Given the past of Iran and its conflict with western nations, it did not turn out to be a surprise that Iran linked DEV-0343 was found to be involved in targeting US and Israeli defense firms.

From last two years, security researchers have highlighted dozens of malicious cyber attacks attributed to Iranian hacking groups. It will not to be wrong to suggest that unlike other nations in the Middle East region who have been found to be associated with foreign players for cyber operations, Iran is self-sufficient for launching both offensive and defensive cyber operations.

Like Egypt is known to be associated with Hacking Team and Chinese Privis Technology; Saudi Arabia and UAE are closely working with the controversial NSO Group while their geo-political counterpart Qatar is known to be associated with NSO Group, Gamma International, Global Risk Advisors (GRA), hacking Team and even Turkey to a large extent.

Recently, Microsoft Threat Intelligence Center (MSTIC) discovered a new cluster that belonged to Iranian hacking group DEV-0343 which targeted dozens of defense technology and maritime transportation firms by breaching a small number in a spying campaign run by them.

Microsoft also observed DEV-0343 has been targeting a defense company that supports United States, European Union, and Israeli government partners producing military-grade radars, drone technology, satellite systems, and emergency response communication systems.

According to Microsoft less than 20 of the targeted offices and 365 tenants were compromised in this campaign. No other details were provided on identity or geographic location of the compromised organizations.

Iran has been consistently upgrading its asymmetric warfare strategies to accomplish its political and military goals, and its development of cyber warfare capabilities.

For instance, few months ago, there was a news about a secret documents were revealed which include a layout plan for cyber attacking that could sink a cargo ship or blow up a fuel pump at a gas station.

These documents were secretly written by offensive unit of the Islamic Revolutionary Guard Corps’ (IRGC) cyber command, Shahid Kaveh.
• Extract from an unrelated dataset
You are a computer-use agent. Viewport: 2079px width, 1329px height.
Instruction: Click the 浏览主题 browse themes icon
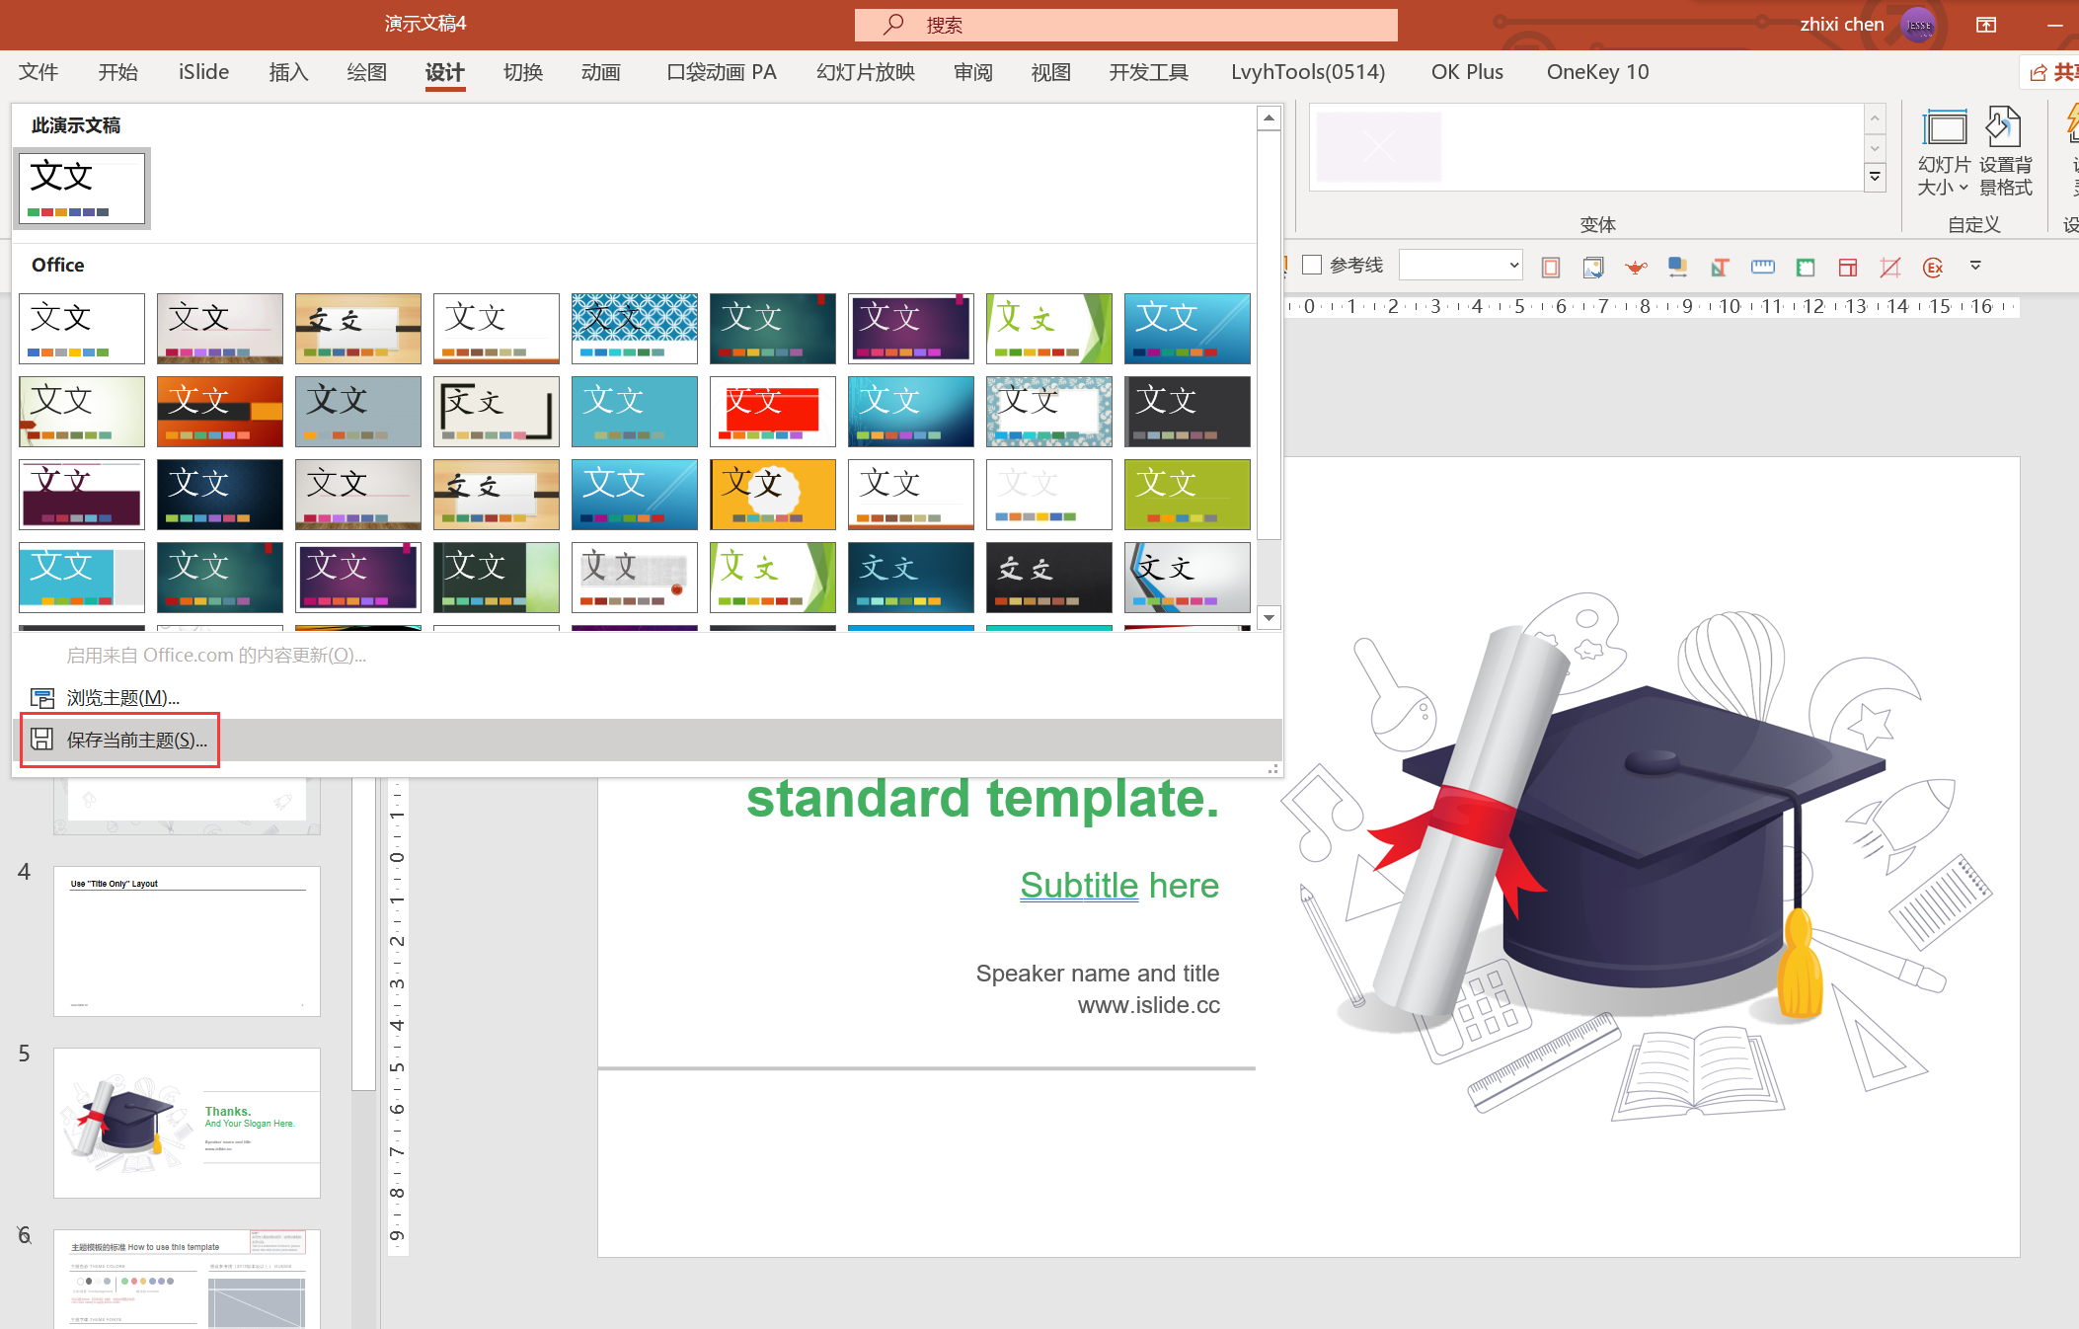42,698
This clearly portrays Iran’s interest to launch cyber attacks against Western countries, including Israel, the United States, Britain and France.

In July 2021, the cybereason Nocturnus and Incident Response Teams responded to Iranian-linked Operation GhostShell, a highly-targeted cyber espionage campaign targeting the Aerospace and Telecommunications industries mainly in the Middle East, with additional victims in the U.S., Russia and Europe.

Operation GhostShell aims to steal sensitive information about critical assets, organizations’ infrastructure and technology. During the investigation, the Nocturnus Team uncovered a previously undocumented and stealthy RAT (Remote Access Trojan) dubbed ShellClient which was employed as a tool for cyber espionage.

This raises both a concern and awe for Iran is surfacing as a super power nation in the field of cyber warfare, while other Middle Eastern countries are still dependent on foreign actors.